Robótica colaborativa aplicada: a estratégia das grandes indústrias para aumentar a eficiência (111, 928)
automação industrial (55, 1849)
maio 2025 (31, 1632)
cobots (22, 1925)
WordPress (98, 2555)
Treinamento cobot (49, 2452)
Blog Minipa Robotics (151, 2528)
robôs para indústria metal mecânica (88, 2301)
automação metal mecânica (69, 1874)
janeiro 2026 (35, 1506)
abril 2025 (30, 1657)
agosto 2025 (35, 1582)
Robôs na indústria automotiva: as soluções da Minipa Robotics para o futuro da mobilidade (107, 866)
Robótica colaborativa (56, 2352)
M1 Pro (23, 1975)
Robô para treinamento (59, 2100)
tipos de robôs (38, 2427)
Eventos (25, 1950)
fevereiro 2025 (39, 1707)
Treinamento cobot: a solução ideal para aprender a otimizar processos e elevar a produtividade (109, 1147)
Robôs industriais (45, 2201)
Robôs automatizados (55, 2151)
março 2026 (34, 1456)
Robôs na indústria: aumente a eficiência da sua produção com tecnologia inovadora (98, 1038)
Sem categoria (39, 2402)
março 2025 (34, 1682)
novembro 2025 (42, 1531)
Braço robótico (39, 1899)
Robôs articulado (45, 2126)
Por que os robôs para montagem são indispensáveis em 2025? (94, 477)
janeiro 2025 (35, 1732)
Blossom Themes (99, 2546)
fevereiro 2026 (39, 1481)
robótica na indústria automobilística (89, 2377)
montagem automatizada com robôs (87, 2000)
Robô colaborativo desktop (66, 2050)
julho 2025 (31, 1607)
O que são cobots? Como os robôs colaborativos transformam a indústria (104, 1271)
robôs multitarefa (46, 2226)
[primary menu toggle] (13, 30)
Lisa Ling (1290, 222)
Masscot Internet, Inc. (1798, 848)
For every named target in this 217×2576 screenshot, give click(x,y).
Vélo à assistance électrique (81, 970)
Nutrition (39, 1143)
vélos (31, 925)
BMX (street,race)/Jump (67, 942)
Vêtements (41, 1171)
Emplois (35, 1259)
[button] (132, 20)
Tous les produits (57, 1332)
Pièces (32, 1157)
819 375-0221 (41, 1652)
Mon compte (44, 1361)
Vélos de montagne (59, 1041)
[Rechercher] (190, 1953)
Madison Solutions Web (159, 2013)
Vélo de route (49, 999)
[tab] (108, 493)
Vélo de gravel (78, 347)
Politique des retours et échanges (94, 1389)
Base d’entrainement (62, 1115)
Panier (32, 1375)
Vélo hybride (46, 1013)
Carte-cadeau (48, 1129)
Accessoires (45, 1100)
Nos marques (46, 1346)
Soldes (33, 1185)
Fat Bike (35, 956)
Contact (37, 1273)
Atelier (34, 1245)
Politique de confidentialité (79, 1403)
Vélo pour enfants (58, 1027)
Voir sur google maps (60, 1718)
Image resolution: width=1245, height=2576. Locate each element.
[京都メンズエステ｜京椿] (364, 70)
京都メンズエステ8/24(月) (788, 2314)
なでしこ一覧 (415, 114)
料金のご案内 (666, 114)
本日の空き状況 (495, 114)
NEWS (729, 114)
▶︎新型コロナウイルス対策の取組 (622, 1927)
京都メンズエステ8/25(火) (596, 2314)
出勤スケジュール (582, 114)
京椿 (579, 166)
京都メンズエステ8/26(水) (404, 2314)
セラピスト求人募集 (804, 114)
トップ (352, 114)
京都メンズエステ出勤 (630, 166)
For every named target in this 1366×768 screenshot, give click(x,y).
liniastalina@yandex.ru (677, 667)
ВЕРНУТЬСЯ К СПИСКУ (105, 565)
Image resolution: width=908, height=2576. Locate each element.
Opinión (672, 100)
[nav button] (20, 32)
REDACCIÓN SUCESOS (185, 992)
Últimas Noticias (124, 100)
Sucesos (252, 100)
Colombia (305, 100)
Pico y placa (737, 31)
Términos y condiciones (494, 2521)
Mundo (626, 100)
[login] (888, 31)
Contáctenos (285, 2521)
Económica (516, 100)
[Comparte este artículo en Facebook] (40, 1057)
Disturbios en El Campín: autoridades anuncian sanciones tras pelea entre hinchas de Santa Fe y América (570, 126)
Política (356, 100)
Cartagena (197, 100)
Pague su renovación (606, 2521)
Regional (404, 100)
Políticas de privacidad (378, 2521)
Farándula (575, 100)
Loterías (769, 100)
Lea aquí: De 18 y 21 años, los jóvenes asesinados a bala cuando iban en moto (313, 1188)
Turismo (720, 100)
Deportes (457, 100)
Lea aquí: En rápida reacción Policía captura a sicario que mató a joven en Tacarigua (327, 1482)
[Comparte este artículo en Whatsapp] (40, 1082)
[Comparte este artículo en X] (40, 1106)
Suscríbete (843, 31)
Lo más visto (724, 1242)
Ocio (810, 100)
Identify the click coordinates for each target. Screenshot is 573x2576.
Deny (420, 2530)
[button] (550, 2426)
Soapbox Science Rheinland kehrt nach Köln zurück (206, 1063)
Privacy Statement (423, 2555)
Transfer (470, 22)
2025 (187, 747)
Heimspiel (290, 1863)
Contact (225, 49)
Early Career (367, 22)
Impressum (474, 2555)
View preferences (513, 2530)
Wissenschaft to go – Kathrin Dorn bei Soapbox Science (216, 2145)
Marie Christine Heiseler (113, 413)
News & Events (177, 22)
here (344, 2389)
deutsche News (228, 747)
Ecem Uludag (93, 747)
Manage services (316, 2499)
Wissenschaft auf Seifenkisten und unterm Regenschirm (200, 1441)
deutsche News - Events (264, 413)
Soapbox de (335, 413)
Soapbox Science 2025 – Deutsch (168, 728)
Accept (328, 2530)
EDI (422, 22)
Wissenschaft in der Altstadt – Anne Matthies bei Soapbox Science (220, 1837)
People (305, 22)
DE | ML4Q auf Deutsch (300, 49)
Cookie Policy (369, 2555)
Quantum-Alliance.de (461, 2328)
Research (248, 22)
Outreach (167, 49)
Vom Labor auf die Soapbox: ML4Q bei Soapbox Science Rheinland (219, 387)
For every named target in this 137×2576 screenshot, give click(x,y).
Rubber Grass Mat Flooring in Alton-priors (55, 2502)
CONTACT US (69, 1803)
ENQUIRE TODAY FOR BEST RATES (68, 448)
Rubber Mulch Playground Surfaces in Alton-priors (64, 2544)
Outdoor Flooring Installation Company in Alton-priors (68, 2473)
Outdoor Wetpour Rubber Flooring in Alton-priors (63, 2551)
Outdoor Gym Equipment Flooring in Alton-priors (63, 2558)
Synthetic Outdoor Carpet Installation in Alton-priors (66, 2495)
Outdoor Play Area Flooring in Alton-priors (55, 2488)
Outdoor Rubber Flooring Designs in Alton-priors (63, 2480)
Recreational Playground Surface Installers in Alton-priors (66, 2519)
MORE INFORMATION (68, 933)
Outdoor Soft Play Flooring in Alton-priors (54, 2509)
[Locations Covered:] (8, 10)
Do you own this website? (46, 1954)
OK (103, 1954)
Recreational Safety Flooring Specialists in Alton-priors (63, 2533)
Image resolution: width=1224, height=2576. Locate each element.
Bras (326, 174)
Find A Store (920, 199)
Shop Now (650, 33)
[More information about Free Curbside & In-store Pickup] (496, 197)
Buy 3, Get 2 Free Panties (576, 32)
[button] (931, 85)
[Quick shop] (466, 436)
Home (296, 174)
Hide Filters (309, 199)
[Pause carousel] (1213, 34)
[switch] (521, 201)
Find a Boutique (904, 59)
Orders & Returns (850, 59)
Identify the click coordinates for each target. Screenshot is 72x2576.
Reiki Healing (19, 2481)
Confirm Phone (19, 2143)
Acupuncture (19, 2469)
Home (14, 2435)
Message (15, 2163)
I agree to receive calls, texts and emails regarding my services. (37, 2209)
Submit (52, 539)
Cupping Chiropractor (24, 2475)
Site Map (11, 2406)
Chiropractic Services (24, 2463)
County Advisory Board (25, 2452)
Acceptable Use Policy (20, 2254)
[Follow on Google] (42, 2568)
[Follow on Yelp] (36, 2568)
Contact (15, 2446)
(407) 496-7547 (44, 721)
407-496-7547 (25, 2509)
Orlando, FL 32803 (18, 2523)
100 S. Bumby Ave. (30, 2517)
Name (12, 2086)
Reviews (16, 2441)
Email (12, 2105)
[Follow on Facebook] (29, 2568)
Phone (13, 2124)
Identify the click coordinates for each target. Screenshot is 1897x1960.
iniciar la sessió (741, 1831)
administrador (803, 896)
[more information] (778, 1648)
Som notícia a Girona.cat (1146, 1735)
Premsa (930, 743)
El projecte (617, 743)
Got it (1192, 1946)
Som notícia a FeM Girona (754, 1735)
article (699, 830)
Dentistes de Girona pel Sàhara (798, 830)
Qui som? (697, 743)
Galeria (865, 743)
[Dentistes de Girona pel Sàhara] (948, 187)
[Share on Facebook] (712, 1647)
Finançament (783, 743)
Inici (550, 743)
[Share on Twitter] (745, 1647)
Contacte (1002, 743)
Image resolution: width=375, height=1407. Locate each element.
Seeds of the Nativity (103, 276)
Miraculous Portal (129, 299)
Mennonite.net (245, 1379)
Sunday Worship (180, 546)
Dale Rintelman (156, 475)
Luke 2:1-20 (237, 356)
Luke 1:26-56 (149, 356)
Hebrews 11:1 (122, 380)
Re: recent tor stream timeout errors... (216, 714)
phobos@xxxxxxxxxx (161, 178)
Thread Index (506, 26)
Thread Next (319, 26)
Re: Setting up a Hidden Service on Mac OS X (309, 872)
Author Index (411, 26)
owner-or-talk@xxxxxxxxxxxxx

■ ■ ■ ■ ■

Work request: Look through the material for "Flooring". Copy each line that has it.

Solved exercise:
Rubber Grass Mat Flooring in Alton-priors (55, 2502)
Outdoor Flooring Installation Company in Alton-priors (68, 2473)
Outdoor Wetpour Rubber Flooring in Alton-priors (63, 2551)
Outdoor Gym Equipment Flooring in Alton-priors (63, 2558)
Outdoor Play Area Flooring in Alton-priors (55, 2488)
Outdoor Rubber Flooring Designs in Alton-priors (63, 2480)
Outdoor Soft Play Flooring in Alton-priors (54, 2509)
Recreational Safety Flooring Specialists in Alton-priors (63, 2533)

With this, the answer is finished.